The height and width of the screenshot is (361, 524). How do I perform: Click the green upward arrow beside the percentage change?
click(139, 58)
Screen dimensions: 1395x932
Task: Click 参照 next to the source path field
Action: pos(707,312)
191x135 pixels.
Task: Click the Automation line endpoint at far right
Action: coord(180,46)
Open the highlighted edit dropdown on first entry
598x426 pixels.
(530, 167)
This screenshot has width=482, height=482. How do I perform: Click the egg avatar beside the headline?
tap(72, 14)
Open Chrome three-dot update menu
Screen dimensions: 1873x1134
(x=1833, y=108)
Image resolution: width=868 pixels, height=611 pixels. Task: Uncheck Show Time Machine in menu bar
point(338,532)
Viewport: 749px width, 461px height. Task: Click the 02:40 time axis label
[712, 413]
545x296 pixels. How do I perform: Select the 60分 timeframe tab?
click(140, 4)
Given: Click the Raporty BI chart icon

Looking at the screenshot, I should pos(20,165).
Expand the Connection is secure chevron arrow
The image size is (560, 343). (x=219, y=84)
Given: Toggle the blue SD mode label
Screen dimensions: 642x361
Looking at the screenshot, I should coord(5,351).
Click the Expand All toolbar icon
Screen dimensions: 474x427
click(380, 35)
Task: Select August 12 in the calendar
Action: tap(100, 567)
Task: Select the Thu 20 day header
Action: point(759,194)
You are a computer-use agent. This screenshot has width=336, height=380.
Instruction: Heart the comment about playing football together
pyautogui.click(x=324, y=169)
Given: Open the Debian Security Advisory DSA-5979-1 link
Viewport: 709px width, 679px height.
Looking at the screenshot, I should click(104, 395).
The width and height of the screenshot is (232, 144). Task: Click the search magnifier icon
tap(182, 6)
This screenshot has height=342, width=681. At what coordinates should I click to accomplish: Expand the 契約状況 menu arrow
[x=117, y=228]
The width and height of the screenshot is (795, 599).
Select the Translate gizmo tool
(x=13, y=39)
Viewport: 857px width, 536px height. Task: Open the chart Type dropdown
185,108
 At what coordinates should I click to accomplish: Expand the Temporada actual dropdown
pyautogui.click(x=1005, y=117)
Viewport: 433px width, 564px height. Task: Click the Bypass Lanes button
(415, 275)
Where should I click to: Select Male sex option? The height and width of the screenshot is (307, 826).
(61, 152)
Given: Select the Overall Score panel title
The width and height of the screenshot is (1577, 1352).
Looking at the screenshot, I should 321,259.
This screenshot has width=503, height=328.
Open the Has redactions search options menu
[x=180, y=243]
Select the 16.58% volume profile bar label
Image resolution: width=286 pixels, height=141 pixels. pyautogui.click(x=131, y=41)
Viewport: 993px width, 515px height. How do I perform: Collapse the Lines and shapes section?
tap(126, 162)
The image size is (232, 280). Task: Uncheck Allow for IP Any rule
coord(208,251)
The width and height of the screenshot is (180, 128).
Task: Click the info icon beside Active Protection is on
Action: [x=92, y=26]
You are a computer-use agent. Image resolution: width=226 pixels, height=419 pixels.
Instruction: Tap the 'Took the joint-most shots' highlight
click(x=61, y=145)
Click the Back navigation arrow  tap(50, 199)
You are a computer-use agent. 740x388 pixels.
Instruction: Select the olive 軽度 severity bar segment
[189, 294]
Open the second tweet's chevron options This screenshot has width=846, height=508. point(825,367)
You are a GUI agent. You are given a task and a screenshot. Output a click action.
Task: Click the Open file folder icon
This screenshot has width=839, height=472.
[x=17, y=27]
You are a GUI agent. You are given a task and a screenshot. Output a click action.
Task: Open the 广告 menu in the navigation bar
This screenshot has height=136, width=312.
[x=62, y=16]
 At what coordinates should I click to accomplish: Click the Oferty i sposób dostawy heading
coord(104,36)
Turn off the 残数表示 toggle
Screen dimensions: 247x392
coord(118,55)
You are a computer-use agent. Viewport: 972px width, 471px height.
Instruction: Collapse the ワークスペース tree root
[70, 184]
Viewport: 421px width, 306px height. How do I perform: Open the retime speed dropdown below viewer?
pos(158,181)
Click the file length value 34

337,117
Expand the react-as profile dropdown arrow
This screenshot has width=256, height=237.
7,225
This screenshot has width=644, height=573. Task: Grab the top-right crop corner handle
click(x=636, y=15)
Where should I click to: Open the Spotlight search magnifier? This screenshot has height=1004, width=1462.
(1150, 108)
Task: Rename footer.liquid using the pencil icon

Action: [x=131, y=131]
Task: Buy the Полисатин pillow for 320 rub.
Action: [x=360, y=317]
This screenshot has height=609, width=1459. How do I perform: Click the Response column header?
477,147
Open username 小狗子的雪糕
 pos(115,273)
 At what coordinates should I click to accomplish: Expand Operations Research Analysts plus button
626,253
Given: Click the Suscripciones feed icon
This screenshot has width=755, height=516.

#####

Rescale the material above, starting at the line containing "You are a computer-use agent. Image" and ending at the line containing "[x=17, y=27]", and give only those lines again with the requests included. Multiply every coordinate in the answers by 2.35 and round to whole numbers with halves going up, leaving all numbers in the requests unchanged.

▸ **TASK OUTPUT**:
You are a computer-use agent. Image resolution: width=226 pixels, height=419 pixels.
Instruction: Tap the 'Took the joint-most shots' highlight
click(x=143, y=341)
Click the Back navigation arrow  tap(118, 468)
You are a computer-use agent. 740x388 pixels.
Instruction: Select the olive 軽度 severity bar segment
[444, 691]
Open the second tweet's chevron options This screenshot has width=846, height=508. point(1939,862)
You are a GUI agent. You are given a task and a screenshot. Output a click action.
Task: Click the Open file folder icon
This screenshot has width=839, height=472.
[x=40, y=63]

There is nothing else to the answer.